• _Task item_
According to the study text, which Linux interface can be used to simulate the keyboard?
START Study text
As you can see we got better results. Having multiple templates allows the model to have a more complete representation of the object. This approach can have some issues, having more templates means having more noise. In fact the amount of background noise captured in the second image is higher than the first one. An intelligent use of morphing operations can attenuate the problem, in this sense the choice of the kernel size is crucial. The full version of the code (and the five templates) is available on the deepgaze repository.

Google Chrome’s dinosaur game

We know the theory and how to implement the algorithm in python, it’s time for a real application. While I was writing this post I lost my internet connection (probably because Valerio Biscione was abusing the network). When you lost the connection and you are using Chrome a tiny dinosaur will appear. This 8-bit T-Rex can jump when you press UP and drop when you press DOWN. The goal of the game is to go on until death (in my case it happens quite soon). To play the game you don’t have to turn off your router, here you can find an online version. I recently saw an amazing video on youtube made by Ivan Seidel where the genetic algorithm has been used to evolve autonomous dinosaurs that can go ahead with an impressive accuracy. Recalling that video I came out with this idea: implementing an hand controller to play the Dinosaur game. Hand Up > Dino Up, Hand Down > Dino Down. In Linux it is possible to simulate the keyboard using the evdev event interface, which is part of the Linux kernel. In a few lines we can create our simulated keyboard and press KEY_UP and KEY_DOWN when we need it. For example, if you want to press KEY_DOWN for one second the minimalistic code to use is the following:

import time
from evdev import UInput, ecodes as e

ui = UInput()
END Study text
START Stored data
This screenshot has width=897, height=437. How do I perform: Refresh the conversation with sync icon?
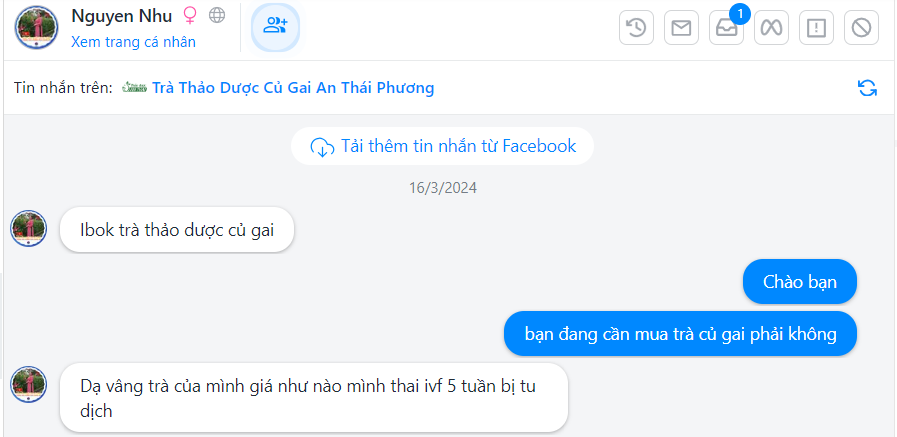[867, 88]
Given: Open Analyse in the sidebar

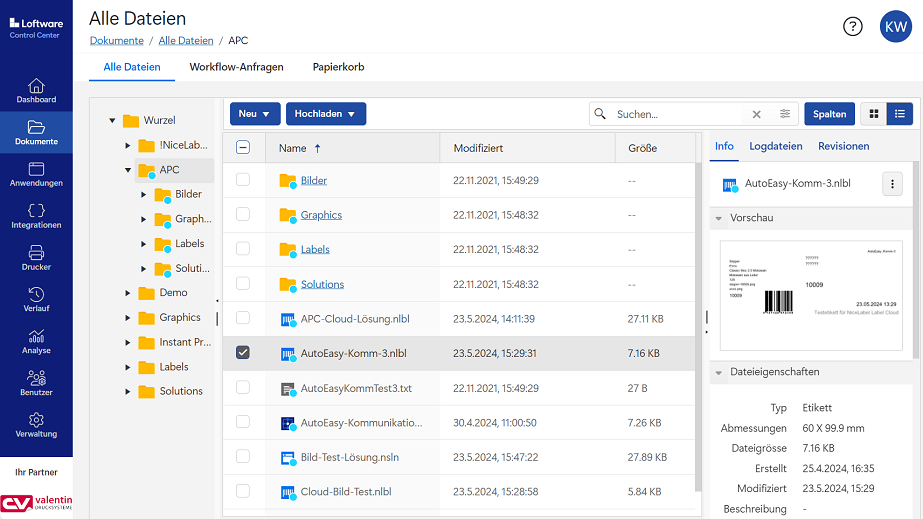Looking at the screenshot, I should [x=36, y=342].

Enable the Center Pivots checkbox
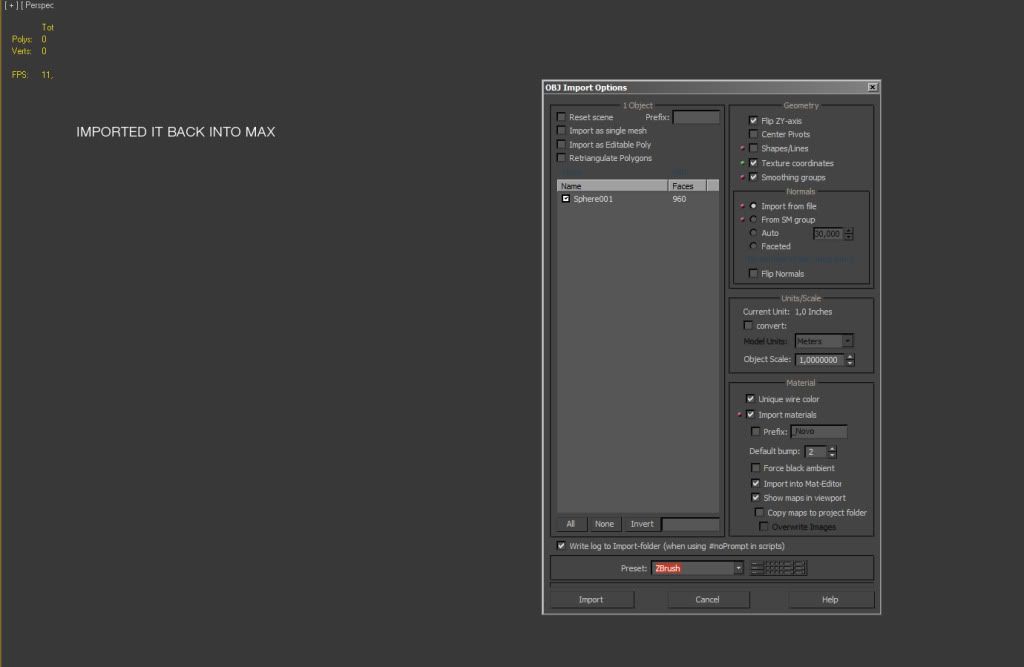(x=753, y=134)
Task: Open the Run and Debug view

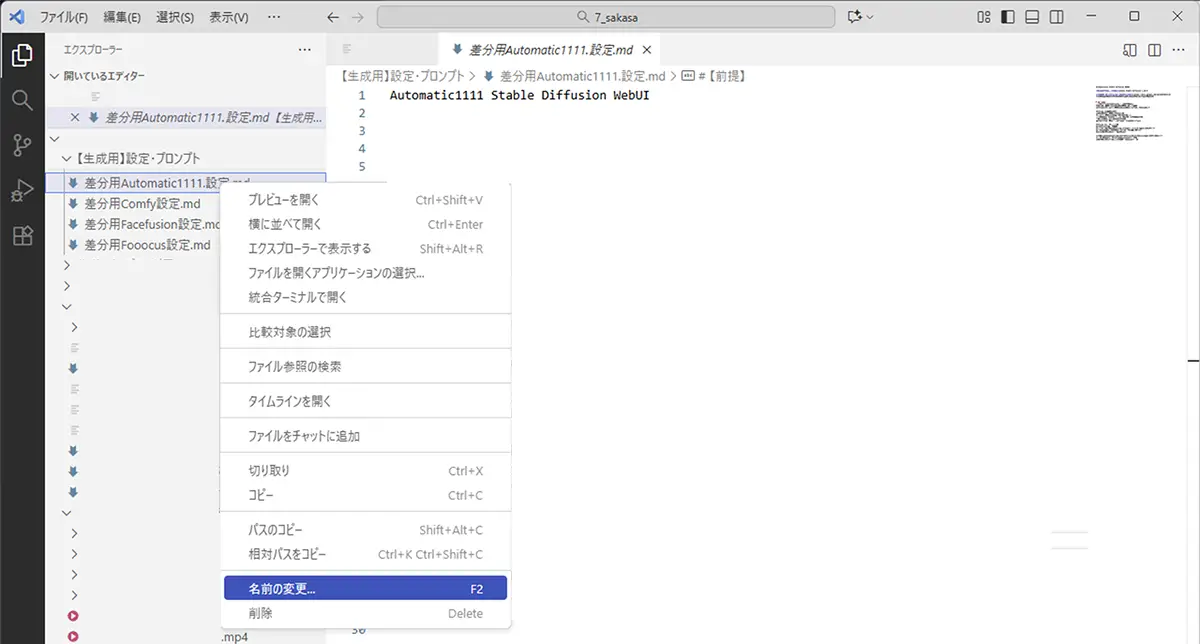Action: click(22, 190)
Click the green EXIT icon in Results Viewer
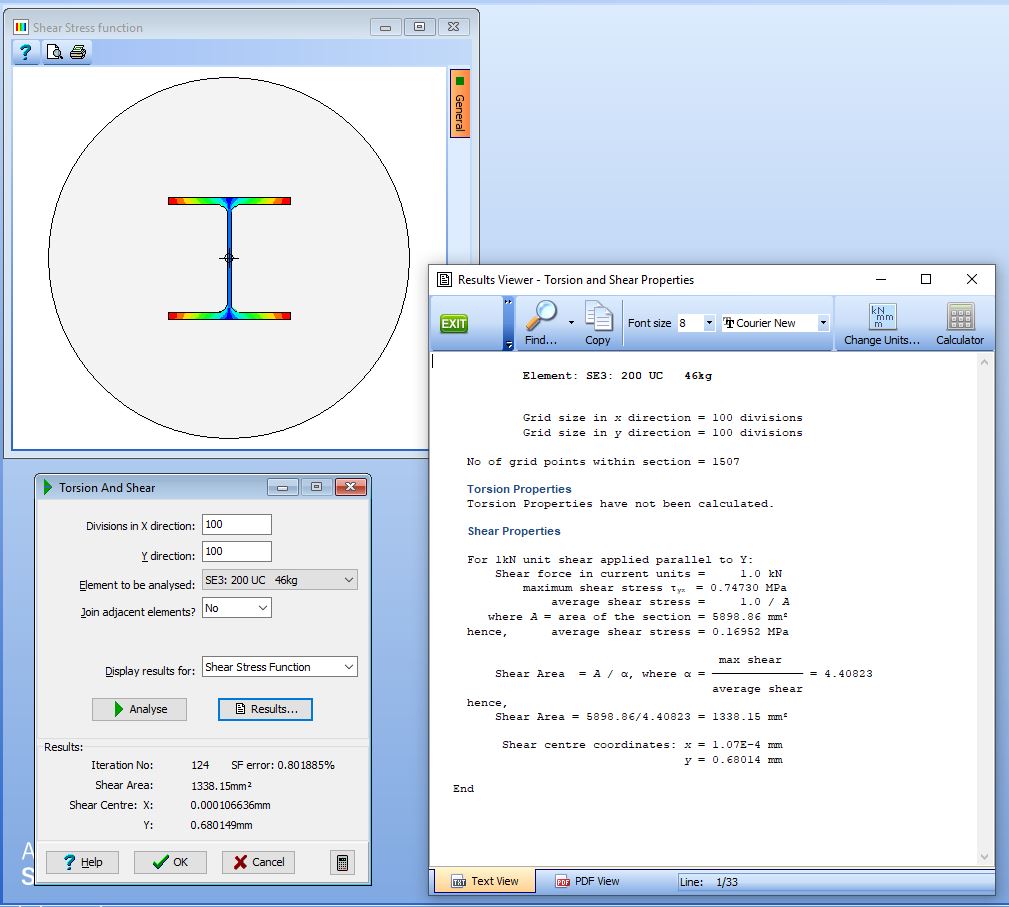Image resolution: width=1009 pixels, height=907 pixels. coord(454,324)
END Stored data
START Stored data
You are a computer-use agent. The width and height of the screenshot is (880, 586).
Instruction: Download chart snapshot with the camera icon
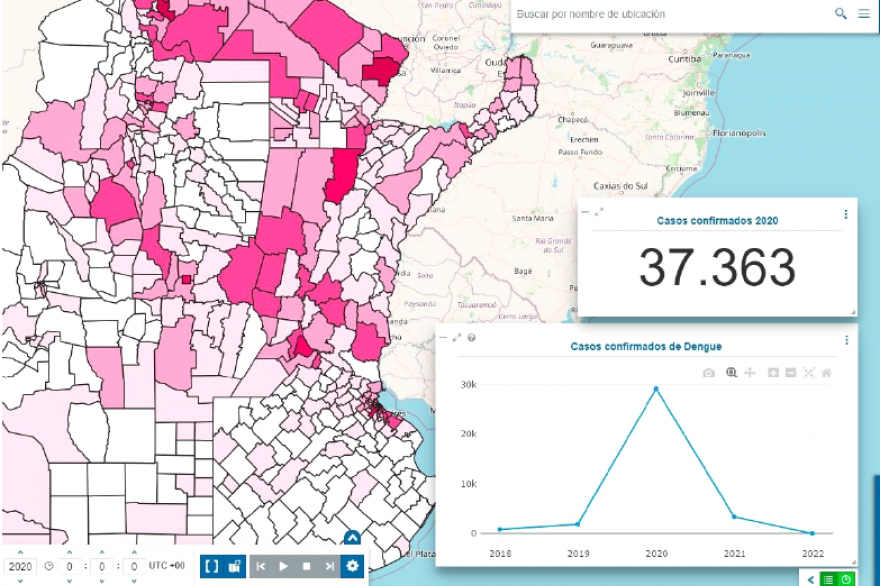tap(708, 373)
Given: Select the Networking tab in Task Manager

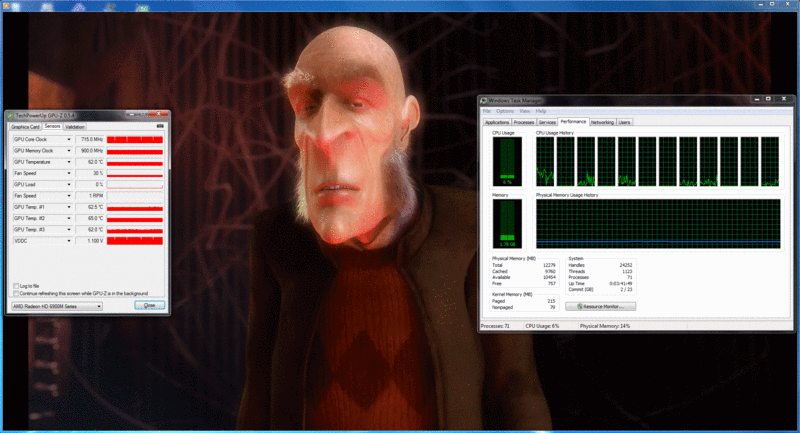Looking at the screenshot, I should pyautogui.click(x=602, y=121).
END Stored data
START Stored data
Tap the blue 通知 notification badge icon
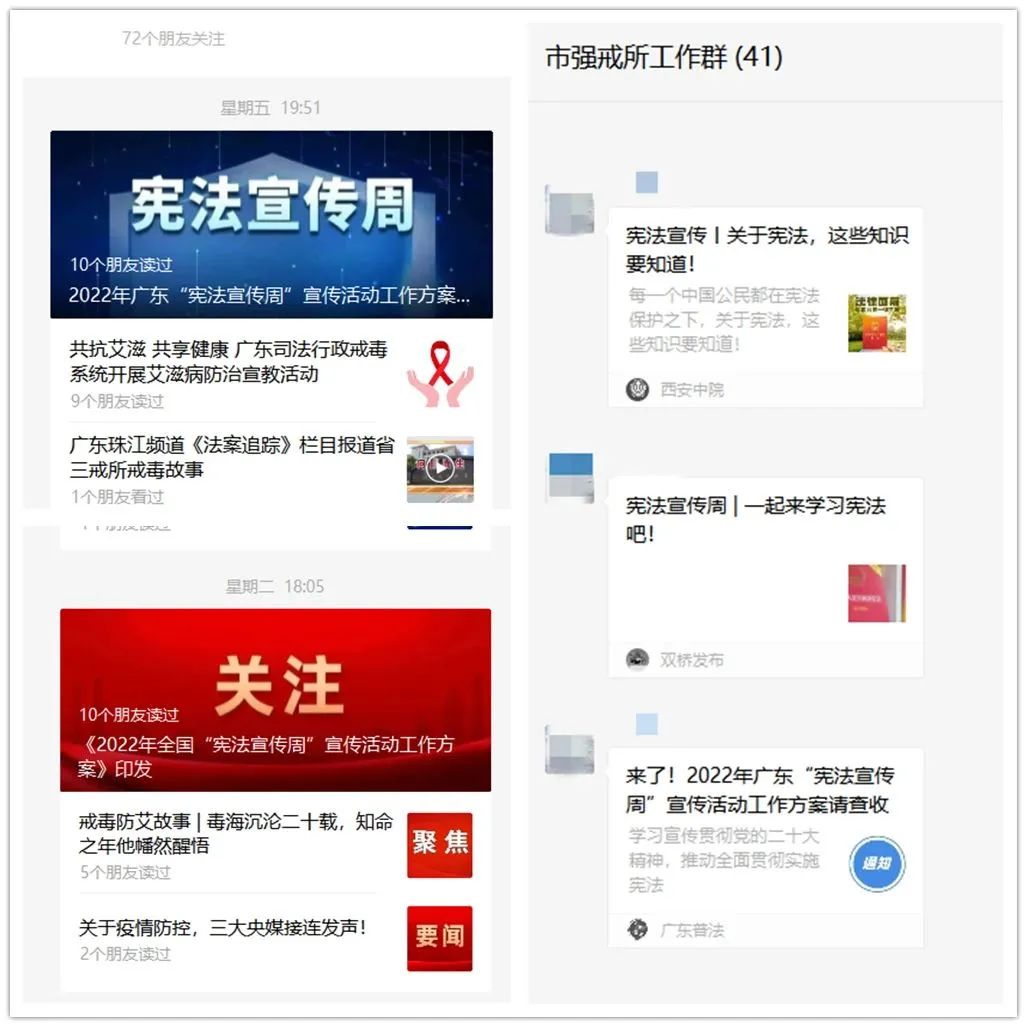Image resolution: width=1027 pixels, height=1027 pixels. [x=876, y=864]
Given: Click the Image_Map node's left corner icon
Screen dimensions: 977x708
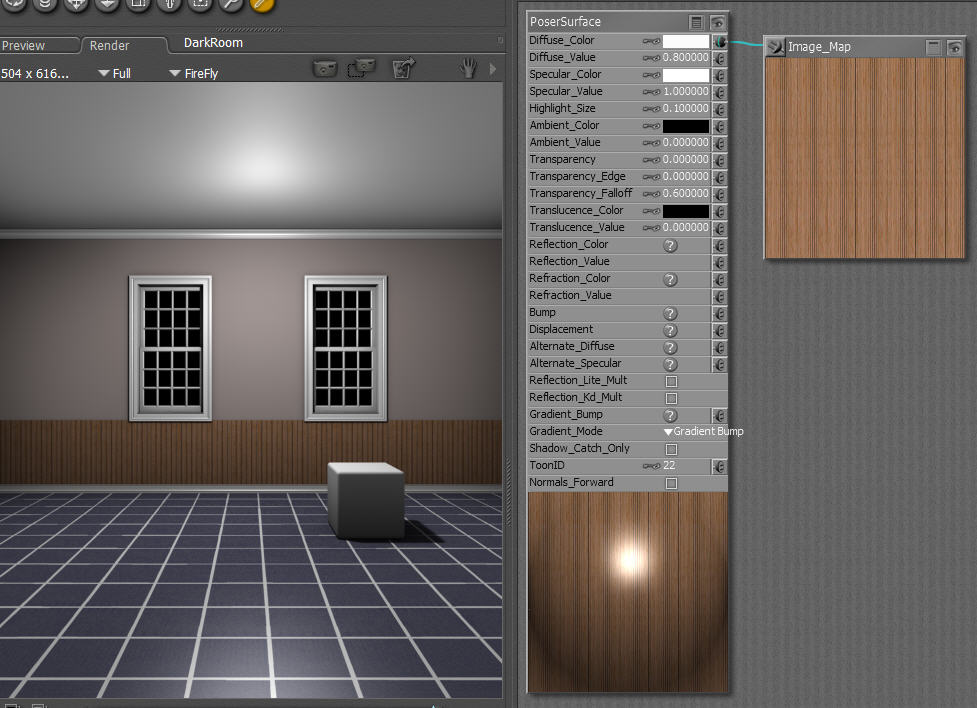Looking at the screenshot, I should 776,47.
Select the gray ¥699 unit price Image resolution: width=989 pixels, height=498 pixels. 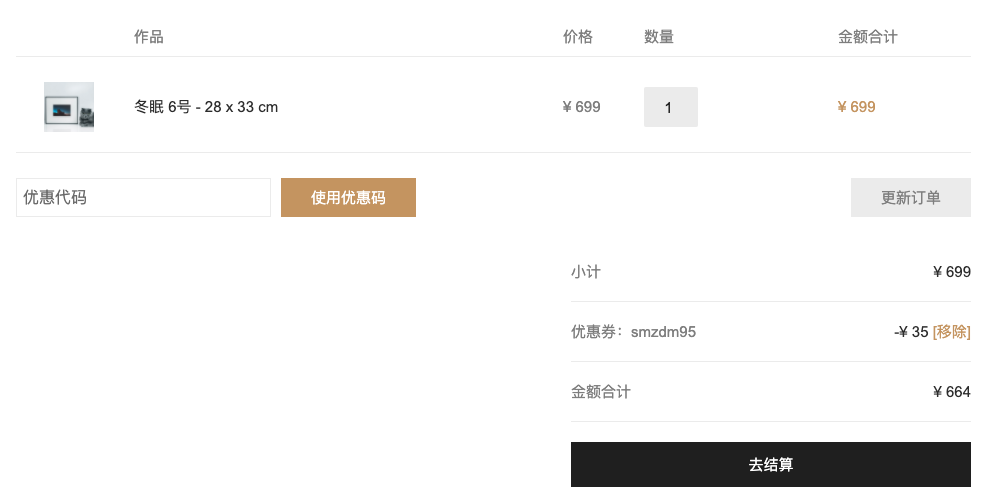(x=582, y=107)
END Stored data
• _Task result_
The evdev event interface, which is part of the Linux kernel.